Serie di esercizi:
1. Nell'estratto sulla responsabilità medica, chi avrebbe dovuto dimostrare che l'omissione era stata "più probabilmente che non" la causa del decesso?
2. Come si traduce in inglese questa frase dell'estratto sulla responsabilità medica: "Ovvero, che l’intervento omesso avrebbe “più probabilmente che non” scongiurato l’evento letale."?
3. Prosegui l'estratto sulla responsabilità medica a partire dalla sua ultima frase.

Estratto selezionato:
::::::

Ora, nel caso di specie, gli Ermellini evidenziano che sarebbe stato necessario dimostrare (da parte degli eredi del paziente deceduto), che l’omissione ai sanitari sia stata “più probabilmente che non” la causa del decesso. Ovvero, che l’intervento omesso avrebbe “più probabilmente che non” scongiurato l’evento letale.
Le valutazioni dei giudizi sull’occasione mancata
Alla luce di ciò, è di altre considerazioni ulteriori che per motivi di sintesi non riepiloghiamo, è errato considerare che la mancata presenza dell’uomo nella struttura di Pronto Soccorso sia una mera “occasione mancata”. E, per altro, affermando che essa “non si è inserita nella serie causale che ha condotto all’evento di danno”.
I giudici della Suprema Corte infatti sottolineano come tale “mancata occasione” in realtà sarebbe stato solamente l’ultimo anello di una catena di omissioni che andavano tutte adeguatamente indagate, specie di fronte delle risultanze della consulenza tecnica disposta in sede penale, ritenuta, peraltro, sufficiente dal primo giudice per l’accoglimento della domanda risarcitoria. Nella consulenza tecnica, peraltro, il tecnico d’ufficio aveva escluso che in relazione alla morte dell’uomo fossero ipotizzabili profili di responsabilità ex art. 589 c.p., ritenendo che le risultanze dell’indagine tecnica espletata potessero “trovare ampia dignità in responsabilità civile. A fronte dell’assunto giuridico del cosiddetto “più probabile che non””.

::::::

[Voci di dati estratti]
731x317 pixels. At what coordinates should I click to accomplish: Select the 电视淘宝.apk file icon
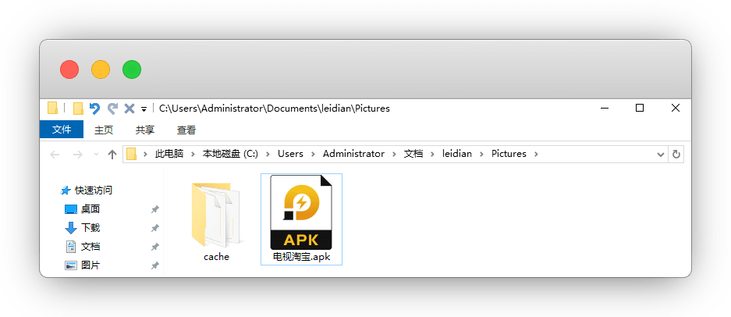pyautogui.click(x=301, y=212)
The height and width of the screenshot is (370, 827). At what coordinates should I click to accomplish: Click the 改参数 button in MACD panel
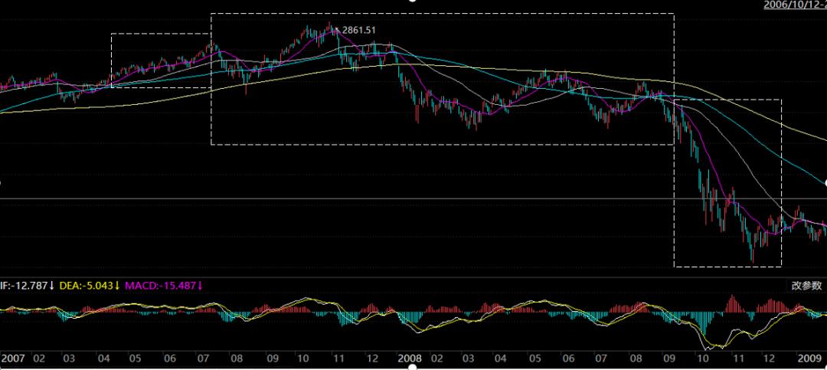coord(807,286)
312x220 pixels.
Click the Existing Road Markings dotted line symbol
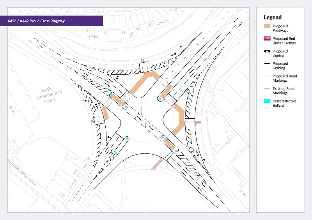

::::::

Risposte all'esercizio:
1. Gli eredi del paziente deceduto.

2. That is, that the omitted intervention would "more likely than not" have averted the fatal outcome.

3.
In conclusione, gli Ermellini affermano che la Corte di Appello di Venezia non ha fatto corretta applicazione delle norme in tema in tema di accertamento del nesso causale tra condotta ed evento. Dichiarano invece che hanno operato in una sorta di parcellizzazione dei singoli episodi in cui si articolava l’unitario contegno omissivo addebitato alla struttura sanitaria. E che hanno ignorato gli eventi precedenti (ad esempio: l’uomo si era già rivolto alla Guardia Medica).
Il ruolo della consulenza tecnica
Concludiamo brevemente con un cenno finale alla pronuncia in esame, che ricorda come in materia di responsabilità sanitaria,
la consulenza tecnica è di norma “consulenza percipiente” a causa delle conoscenze tecniche specialistiche necessarie. E non solo per la comprensione dei fatti, ma per la rilevabilità stessa dei fatti. I quali, anche solo per essere individuati, necessitano di specifiche cognizioni e/o strumentazioni tecniche. Atteso che, proprio gli accertamenti in sede di consulenza offrono al giudice il quadro dei fattori causali entro il quale far operare la regola probatoria della certezza probabilistica per la ricostruzione del nesso causale.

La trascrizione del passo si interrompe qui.